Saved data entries
━━━

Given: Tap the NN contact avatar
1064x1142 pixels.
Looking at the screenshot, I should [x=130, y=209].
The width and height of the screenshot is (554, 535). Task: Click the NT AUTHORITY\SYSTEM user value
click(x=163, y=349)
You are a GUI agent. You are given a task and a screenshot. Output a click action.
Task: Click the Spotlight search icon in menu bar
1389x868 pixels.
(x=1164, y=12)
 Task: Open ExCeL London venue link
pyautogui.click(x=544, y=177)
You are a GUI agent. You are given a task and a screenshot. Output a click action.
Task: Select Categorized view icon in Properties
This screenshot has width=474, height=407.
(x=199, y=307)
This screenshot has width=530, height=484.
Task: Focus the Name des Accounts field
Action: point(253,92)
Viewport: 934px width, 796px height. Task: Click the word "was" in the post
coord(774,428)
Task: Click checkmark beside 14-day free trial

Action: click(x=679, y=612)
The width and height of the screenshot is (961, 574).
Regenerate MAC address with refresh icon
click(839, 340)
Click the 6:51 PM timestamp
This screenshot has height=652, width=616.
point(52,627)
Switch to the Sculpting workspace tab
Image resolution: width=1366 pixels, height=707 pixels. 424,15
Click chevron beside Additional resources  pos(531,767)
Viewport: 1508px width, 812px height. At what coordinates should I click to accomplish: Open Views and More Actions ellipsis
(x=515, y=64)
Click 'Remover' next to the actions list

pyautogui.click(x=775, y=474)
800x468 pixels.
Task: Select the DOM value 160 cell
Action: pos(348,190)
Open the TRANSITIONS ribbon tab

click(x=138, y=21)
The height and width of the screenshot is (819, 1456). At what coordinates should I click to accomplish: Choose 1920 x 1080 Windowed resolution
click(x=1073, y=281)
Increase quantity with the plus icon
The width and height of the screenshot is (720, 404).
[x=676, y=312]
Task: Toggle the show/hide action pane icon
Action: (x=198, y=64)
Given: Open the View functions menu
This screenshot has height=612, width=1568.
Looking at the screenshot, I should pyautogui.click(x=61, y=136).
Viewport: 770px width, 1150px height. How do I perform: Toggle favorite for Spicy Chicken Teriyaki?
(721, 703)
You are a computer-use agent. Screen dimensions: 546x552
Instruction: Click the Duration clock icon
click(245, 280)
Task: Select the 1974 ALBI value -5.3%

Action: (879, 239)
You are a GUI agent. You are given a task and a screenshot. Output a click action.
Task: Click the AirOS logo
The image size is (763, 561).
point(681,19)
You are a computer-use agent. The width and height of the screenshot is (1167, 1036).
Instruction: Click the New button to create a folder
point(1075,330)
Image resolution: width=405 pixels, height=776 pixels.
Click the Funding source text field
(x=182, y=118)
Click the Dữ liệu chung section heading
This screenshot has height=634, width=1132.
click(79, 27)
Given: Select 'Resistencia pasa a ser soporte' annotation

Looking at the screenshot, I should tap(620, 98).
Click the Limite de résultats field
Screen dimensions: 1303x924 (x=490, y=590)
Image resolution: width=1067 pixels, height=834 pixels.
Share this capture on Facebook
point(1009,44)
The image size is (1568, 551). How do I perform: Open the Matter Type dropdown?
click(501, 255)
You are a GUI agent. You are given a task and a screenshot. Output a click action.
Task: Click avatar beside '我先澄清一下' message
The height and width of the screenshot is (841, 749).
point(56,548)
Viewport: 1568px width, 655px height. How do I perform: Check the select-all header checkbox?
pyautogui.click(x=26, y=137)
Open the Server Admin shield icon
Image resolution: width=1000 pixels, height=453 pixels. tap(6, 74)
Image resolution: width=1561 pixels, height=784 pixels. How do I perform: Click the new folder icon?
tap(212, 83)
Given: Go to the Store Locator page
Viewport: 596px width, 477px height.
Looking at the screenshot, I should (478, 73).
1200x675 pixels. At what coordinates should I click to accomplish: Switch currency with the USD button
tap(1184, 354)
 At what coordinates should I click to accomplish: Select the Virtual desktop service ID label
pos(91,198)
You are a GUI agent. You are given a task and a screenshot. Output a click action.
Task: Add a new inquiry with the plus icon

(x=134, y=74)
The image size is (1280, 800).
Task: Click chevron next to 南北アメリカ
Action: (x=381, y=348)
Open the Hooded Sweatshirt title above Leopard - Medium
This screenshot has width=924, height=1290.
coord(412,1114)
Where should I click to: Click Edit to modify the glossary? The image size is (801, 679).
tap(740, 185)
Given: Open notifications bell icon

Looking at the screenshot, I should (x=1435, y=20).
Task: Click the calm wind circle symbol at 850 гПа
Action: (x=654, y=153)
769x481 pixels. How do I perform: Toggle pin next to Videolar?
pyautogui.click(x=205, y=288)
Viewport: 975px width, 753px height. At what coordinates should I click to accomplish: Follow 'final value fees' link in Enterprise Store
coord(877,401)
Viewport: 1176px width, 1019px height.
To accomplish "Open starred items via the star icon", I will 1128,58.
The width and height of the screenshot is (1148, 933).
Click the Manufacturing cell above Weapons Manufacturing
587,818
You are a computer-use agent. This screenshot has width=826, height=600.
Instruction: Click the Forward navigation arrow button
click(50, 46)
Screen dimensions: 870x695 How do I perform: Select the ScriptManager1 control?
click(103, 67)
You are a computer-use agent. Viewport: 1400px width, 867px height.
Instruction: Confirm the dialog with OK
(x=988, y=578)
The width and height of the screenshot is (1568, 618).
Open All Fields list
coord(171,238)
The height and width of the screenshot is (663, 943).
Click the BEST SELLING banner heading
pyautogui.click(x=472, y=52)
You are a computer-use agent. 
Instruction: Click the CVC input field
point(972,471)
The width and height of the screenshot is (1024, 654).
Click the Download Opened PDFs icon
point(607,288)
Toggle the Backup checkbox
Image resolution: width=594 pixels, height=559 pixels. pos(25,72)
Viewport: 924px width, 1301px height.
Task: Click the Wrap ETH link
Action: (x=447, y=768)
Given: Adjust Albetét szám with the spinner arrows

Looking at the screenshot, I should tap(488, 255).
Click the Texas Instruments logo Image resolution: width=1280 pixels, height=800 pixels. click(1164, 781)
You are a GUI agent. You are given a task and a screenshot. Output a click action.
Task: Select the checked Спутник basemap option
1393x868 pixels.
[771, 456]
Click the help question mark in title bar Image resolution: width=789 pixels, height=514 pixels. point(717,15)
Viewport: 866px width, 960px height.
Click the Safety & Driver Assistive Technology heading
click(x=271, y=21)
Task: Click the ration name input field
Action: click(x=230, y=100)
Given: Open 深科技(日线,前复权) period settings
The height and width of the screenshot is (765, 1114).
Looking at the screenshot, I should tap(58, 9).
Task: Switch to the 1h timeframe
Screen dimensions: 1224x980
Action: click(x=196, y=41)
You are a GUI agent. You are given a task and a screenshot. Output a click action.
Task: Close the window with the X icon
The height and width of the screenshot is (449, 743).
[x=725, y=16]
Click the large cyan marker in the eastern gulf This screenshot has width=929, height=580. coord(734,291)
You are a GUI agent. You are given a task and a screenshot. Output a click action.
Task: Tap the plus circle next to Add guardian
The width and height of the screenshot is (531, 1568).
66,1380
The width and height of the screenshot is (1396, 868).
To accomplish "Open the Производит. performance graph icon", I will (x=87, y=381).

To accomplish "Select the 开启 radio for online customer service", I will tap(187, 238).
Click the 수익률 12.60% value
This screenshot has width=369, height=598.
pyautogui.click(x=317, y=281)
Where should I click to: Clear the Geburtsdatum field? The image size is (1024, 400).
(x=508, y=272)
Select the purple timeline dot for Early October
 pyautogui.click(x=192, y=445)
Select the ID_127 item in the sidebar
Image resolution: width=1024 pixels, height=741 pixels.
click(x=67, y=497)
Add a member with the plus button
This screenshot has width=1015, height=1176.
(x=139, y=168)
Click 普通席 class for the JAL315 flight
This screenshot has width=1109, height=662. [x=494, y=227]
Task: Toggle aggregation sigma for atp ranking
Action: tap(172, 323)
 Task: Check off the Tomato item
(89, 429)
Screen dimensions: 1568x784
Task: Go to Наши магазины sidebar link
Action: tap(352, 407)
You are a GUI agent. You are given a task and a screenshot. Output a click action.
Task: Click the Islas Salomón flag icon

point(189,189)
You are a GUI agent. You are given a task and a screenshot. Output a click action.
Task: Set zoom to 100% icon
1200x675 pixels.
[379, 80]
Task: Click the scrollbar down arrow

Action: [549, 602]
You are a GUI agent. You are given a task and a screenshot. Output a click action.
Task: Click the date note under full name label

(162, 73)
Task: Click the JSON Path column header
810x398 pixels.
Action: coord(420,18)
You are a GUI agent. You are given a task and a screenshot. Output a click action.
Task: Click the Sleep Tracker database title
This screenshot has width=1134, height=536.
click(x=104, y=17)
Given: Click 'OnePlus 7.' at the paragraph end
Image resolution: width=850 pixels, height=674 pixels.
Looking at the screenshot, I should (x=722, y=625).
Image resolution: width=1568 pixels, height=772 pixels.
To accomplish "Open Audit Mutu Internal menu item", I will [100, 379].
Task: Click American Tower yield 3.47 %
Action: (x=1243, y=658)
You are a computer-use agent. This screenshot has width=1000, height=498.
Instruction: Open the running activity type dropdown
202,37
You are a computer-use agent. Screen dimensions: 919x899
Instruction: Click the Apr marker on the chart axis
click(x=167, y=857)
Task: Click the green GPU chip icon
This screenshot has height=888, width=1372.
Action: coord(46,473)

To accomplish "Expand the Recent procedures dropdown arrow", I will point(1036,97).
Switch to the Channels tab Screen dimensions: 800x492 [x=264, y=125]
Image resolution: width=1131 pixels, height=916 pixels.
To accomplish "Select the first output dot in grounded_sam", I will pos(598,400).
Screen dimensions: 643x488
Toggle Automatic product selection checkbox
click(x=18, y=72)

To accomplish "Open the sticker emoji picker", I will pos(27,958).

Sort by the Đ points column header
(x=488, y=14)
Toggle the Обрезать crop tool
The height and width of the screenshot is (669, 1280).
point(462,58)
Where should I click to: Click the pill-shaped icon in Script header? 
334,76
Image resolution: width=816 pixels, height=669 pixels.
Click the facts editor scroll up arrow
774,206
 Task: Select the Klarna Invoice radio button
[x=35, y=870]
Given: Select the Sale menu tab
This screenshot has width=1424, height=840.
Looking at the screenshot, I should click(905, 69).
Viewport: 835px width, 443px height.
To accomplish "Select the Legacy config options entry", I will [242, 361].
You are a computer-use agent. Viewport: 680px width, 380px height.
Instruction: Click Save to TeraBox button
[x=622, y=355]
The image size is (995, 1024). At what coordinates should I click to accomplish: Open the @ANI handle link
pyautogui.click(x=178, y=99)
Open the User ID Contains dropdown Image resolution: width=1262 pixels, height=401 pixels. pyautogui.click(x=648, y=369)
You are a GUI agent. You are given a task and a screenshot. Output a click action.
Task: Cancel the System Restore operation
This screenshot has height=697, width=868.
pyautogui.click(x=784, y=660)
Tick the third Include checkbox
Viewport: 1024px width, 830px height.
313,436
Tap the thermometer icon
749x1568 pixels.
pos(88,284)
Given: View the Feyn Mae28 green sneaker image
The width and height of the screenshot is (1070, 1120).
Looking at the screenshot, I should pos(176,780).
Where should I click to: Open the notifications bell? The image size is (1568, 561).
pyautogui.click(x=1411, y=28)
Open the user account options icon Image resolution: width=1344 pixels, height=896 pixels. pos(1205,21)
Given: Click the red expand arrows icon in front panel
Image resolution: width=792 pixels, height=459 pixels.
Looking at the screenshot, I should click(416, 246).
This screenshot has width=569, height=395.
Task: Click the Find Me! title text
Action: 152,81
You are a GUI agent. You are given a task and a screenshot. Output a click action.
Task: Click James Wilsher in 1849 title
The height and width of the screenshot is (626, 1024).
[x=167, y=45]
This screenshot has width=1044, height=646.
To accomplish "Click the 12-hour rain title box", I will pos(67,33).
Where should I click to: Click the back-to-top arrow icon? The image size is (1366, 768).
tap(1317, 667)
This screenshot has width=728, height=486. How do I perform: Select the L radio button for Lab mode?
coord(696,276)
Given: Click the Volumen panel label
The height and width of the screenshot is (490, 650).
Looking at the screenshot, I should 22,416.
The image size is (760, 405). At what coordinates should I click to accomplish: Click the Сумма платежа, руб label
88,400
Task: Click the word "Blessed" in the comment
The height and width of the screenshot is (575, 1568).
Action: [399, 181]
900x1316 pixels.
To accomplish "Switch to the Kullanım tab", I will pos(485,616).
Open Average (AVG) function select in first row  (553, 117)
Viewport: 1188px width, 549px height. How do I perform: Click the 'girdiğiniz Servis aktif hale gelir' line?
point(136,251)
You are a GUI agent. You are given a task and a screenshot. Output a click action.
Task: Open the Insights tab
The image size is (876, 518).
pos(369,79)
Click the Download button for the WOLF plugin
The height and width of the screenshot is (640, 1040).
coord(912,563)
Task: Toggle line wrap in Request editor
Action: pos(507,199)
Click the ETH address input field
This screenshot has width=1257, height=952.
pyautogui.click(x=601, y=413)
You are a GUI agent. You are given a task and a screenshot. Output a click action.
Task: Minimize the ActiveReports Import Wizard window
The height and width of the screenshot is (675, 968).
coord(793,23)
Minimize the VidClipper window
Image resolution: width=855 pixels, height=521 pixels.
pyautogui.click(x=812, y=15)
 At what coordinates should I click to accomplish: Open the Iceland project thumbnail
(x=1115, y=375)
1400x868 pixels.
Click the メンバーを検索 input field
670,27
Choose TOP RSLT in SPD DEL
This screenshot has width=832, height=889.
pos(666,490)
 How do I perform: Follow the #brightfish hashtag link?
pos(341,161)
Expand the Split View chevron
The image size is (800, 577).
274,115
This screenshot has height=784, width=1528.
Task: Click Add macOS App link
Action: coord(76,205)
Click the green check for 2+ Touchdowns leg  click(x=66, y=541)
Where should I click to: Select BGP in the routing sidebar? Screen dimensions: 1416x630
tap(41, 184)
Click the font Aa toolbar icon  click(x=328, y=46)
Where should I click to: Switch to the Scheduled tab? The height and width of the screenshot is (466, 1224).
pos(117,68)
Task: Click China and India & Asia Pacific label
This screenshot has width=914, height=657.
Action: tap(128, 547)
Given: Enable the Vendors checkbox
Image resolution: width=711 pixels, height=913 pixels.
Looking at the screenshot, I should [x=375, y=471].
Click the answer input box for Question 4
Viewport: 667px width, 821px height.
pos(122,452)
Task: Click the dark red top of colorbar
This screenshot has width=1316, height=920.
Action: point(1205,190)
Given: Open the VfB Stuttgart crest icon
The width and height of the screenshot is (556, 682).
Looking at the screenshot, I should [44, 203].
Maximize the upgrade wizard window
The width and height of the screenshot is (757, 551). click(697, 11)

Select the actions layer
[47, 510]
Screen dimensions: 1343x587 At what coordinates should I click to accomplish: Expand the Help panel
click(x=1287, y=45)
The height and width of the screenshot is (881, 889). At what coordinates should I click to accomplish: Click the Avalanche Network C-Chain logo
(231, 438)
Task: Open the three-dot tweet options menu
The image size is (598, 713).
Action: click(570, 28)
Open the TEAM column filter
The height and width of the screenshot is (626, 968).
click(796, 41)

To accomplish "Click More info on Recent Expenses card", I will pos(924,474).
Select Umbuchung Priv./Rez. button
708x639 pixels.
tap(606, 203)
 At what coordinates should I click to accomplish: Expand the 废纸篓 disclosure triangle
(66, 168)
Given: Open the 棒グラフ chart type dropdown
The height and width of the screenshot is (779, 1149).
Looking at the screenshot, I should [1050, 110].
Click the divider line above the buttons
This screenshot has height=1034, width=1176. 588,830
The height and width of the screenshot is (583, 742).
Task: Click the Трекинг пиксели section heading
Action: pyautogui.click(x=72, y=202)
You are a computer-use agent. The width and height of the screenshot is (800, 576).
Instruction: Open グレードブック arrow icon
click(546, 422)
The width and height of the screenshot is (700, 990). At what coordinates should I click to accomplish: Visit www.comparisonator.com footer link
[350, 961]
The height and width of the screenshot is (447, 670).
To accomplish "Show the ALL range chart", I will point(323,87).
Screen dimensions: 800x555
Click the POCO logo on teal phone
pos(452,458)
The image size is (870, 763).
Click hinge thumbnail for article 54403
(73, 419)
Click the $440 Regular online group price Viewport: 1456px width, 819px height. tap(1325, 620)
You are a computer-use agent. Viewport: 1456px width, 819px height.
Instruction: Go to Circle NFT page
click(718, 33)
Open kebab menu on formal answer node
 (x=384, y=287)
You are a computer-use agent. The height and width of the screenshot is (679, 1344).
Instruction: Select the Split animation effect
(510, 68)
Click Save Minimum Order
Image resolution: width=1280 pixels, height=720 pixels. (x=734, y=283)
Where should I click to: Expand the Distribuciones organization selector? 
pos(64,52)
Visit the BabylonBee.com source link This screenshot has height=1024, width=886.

━━━

From the records above, quote only the lines running from the line with "Open the User ID" to the line with "Given: Click the red", both lines included.

• [SOLUTION FOR THIS EXERCISE]:
Open the User ID Contains dropdown Image resolution: width=1262 pixels, height=401 pixels. pyautogui.click(x=648, y=369)
You are a GUI agent. You are given a task and a screenshot. Output a click action.
Task: Cancel the System Restore operation
This screenshot has height=697, width=868.
pyautogui.click(x=784, y=660)
Tick the third Include checkbox
Viewport: 1024px width, 830px height.
313,436
Tap the thermometer icon
749x1568 pixels.
pos(88,284)
Given: View the Feyn Mae28 green sneaker image
The width and height of the screenshot is (1070, 1120).
Looking at the screenshot, I should pos(176,780).
Where should I click to: Open the notifications bell? The image size is (1568, 561).
pyautogui.click(x=1411, y=28)
Open the user account options icon Image resolution: width=1344 pixels, height=896 pixels. pos(1205,21)
Given: Click the red expand arrows icon in front panel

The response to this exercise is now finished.